Calum tapped away at his computer inside his office. The only light he had was from the single lamp on his desk. The information that he sought came up on his screen: information about Maurice Bell’s former business partner. His mouth tightened as he read. Instantly he reached for his mobile to contact Rio, but just as his hand touched his mobile he stopped. Priority number one was getting the info printed and then he’d call her. His hands went back to the computer, pressed print.

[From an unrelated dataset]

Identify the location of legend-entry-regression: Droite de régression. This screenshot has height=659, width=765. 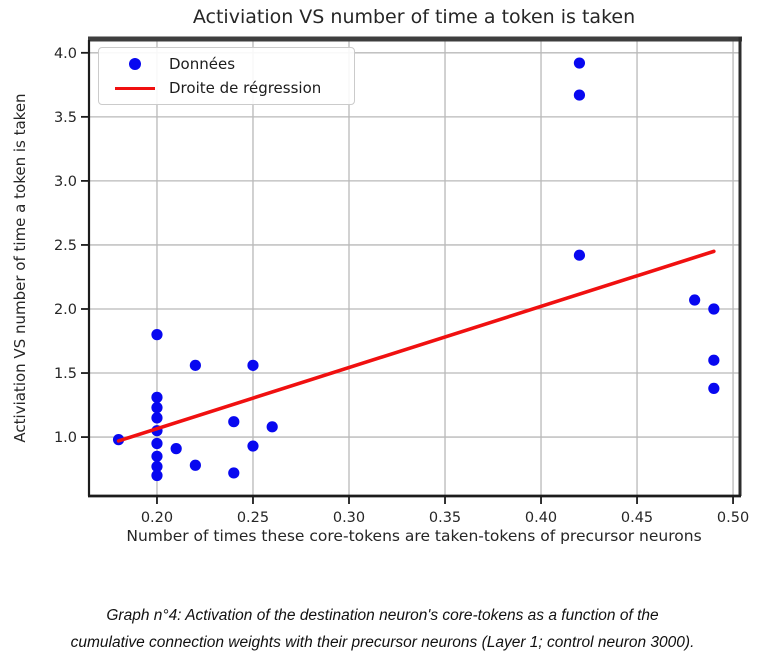
(230, 88).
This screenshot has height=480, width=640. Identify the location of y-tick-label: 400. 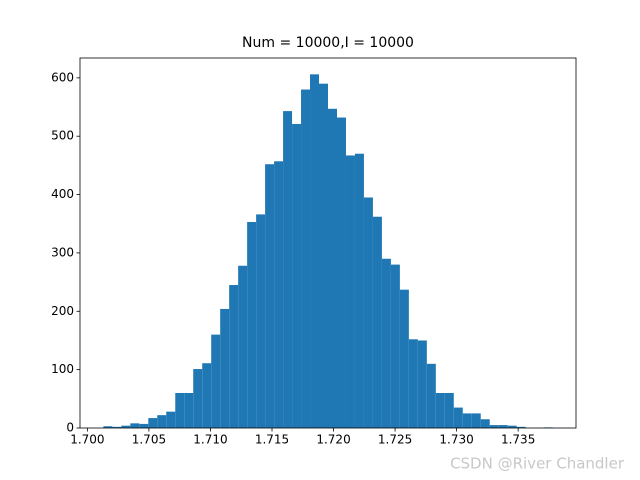
(62, 194).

It took two minutes. He grabbed his rucksack, put the papers inside, set the security system and then headed out. The cold chill in the early morning air gripped his face as Calum strode, as fast as his leg would allow him, to his car. He popped the lock, got inside, chucked the rucksack on the passenger seat. Pulling his mobile out, he got Rio’s number up on the screen and started texting
Terry Larkin is . . .
Calum’s eyes punched up at the noise he unexpectedly heard behind him, the heat of someone else. He moved – his finger accidentally pressing the ‘send’ button on the text – but was too late. Black gloved hands thrust from behind, over his face, and something sharp and slim snapped into the skin over his windpipe. Instinctively his hands came up, away from his mobile, as his head was yanked back. His fingers fought with what he suspected was wire around his throat. His legs kicked out. He savagely twisted and turned, but the pressure and pain in his neck only grew worse.
‘All I want is the girl,’ a voice hissed behind him.
Calum didn’t even try to talk, what he did do was try to recall how to act in this type of situation. His legs stopped moving. He loosened all the muscles in his body. He tried desperately to get his restricted breathing under control. But the pressure tightened around his throat.
‘If you don’t tell me, you know what’s going to happen.’
Screw. You.
Relax.
Relax.
His tongue started drying out. Some type of pressure inside his eyes was making them grow wider. And wider . . . If a blood vessel popped he knew he was in major league trouble.
Relax.
Relax.
‘You’ve got five seconds or I’m going to snap your neck.’
One.
Two.
Three
.
Calum stopped relaxing. Bundled up all the energy he could muster, muscles taunt and powerful, ready to strike. As he slammed to the side a searing pain ripped through his back, above his kidneys.
I’m not going to make it.
Make it.
Make . . .
Calum slumped to the side, onto his rucksack, the wire still strapped tight around his throat.
2:00 a.m.
Rio ignored the ping of the new text on her mobile for a third time as she faced Cornelius’s girlfriend Cookie. The younger woman had been waiting for her in a North-East London council flat that was totally empty – just walls, doors, windows, a fussy orange and brown patterned carpet and a woman who had confessed to murder. They stood in the narrow, tiny hallway, midway between the main door and a room that Rio suspected was designated on the flat’s floor plan as a bedroom. The woman in front of Rio still looked like a little lost girl, but with the imprint of a bad world on the ashen skin of her face.